If I ever Turn Gay
If I ever turn gay,
You made me this way,
You who’ve known me since a child,
And would call me all kinds of wild,
And say that I liked women,
Even before I knew what the heck that meant…
You who gave me a glimpse of the mind of men,
Especially when it comes to how you see women,
The games you play, your cricky ways,
Ah yes, you certainly shone the light on gays…
I am gay happy,
but not gay lesbian be,
Though sometimes I think it’d suit me,
While I’d be murdered by my daddy…
Yes, we’ve had enough fouls in the family,
And I don’t want to include me,
But yes, if I ever was,
You made me gay,
With your utterly critical, unreasonable ways.
The End
Sky Lark Crow
11.21pm 22nd Feb 2005
***
My aunt made a statement while we were watching TV one day with my dad too that almost made me faint, coz my dad was there when she said it…. My family is a lil quirky if you know them or are in the family… I think the cousins are pretty fine, but the elders… I’ll blame it on the age to be polite… *grins*
We were watching something, that Charlie Steron (She is such a babe!!) movie where she’s working in the mines, sorry I just had a glass of alcohol (pretty nice tasting but I think it was a lil strong) without much for dinner, so it’s sorta gone to my head a bit I think, so I can’t remember stuff as well right now.
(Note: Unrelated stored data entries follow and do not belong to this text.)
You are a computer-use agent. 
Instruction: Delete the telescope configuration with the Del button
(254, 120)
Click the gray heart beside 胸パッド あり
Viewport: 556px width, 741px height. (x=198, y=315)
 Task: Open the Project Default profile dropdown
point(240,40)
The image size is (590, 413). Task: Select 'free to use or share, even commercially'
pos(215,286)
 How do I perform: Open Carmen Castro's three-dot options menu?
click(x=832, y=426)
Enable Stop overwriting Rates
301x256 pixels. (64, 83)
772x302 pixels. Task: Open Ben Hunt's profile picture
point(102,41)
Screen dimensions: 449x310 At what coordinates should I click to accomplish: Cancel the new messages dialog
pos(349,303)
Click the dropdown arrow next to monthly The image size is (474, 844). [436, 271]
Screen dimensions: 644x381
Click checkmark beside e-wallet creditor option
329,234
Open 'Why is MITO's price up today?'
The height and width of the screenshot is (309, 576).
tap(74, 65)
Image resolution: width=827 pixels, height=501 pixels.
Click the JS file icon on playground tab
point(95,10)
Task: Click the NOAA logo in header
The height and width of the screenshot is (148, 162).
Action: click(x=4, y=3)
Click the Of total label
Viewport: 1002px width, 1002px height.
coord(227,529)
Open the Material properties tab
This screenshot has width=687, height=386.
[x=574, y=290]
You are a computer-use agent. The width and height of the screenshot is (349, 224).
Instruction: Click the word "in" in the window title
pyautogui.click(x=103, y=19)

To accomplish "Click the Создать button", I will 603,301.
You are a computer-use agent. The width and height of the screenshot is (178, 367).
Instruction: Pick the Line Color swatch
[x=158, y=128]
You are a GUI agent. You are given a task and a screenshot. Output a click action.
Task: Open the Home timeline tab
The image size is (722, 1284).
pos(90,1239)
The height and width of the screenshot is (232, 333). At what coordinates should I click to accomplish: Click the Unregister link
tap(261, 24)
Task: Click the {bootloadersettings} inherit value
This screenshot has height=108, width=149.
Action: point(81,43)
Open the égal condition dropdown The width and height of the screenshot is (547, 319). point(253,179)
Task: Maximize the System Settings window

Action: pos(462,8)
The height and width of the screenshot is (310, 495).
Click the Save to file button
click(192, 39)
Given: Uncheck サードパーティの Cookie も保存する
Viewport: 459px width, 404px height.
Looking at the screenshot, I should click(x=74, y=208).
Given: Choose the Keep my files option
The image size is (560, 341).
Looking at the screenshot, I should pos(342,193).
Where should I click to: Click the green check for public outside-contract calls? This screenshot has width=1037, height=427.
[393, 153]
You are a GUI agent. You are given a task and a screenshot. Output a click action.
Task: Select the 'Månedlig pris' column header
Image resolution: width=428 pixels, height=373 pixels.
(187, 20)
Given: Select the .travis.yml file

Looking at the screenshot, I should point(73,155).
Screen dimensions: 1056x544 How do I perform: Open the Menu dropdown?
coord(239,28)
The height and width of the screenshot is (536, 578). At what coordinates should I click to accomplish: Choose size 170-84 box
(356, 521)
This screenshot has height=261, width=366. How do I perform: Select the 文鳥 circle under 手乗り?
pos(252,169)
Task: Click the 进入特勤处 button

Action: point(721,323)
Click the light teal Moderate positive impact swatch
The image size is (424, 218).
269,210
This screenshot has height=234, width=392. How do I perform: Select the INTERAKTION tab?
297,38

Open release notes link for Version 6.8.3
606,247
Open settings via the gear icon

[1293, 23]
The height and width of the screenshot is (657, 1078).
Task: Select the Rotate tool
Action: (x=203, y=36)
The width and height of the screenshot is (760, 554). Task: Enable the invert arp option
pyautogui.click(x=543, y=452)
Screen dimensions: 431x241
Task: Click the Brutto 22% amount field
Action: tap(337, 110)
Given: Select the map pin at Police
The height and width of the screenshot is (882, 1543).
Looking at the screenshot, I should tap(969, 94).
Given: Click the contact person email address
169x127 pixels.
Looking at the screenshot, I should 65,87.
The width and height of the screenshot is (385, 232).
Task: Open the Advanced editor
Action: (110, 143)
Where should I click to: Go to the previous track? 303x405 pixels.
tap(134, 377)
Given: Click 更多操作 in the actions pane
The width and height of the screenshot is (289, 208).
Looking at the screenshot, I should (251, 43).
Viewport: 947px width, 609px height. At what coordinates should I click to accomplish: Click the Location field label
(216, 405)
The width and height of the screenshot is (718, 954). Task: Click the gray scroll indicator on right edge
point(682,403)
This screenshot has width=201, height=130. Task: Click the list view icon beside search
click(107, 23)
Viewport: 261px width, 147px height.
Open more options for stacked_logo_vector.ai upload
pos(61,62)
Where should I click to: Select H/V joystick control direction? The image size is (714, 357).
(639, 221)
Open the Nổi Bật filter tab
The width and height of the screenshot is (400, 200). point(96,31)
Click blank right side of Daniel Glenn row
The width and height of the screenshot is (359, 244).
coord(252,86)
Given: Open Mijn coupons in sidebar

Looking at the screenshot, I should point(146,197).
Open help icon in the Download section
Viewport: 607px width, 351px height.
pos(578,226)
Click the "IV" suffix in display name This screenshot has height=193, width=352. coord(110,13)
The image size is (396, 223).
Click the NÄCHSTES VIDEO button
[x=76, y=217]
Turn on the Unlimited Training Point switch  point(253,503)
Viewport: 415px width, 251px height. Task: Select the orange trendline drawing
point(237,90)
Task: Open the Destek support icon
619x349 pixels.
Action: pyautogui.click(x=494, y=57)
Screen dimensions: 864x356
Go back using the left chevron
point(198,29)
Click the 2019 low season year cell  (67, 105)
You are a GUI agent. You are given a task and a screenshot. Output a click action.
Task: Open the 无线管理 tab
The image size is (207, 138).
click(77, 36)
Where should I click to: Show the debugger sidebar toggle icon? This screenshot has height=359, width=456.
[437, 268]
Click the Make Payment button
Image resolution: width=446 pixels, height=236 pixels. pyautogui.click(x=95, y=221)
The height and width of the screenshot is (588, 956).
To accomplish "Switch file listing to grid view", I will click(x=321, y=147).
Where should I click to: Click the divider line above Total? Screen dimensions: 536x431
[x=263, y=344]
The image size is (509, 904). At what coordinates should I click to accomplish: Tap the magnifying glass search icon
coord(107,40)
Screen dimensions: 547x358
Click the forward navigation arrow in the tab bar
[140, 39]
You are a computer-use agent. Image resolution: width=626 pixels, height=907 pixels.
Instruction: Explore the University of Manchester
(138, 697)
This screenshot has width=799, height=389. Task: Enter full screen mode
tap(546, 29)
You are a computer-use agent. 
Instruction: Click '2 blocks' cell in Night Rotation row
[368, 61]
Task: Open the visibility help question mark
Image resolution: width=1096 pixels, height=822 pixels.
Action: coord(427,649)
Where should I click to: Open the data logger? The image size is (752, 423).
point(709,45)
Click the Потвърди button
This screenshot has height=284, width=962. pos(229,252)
Anyway, I know I won’t regret this entree, coz I ain’t drunk anyway, never been drunk, never likes the state of even being tipsy coz it makes me hickup and giggle too much and seem utterly dumb blonde even though my wits don’t escape me even then…
So we were watching that movie, and she suddenly said "Lanis! Do you remember when you were younger and thought that you was lesbian?" I didn’t see my dad’s expression, but I bet it wasn’t a pretty one. When Germany declared that Gay marriages was legal he shook his head and stated "The world has gone mad!" Heck, he doesn’t even want me to marry a non Hindu, what more if I ever said that I was interested in women instead!! Yes, I would definately be buried alive! But I was quick, because my statement was true "No, I didn’t think I was lesbian, YOU people thought I was lesbian coz I used to beat up the boys and just hang out with girls, and you didn’t come right out and ask me!" to which she said "Oh…"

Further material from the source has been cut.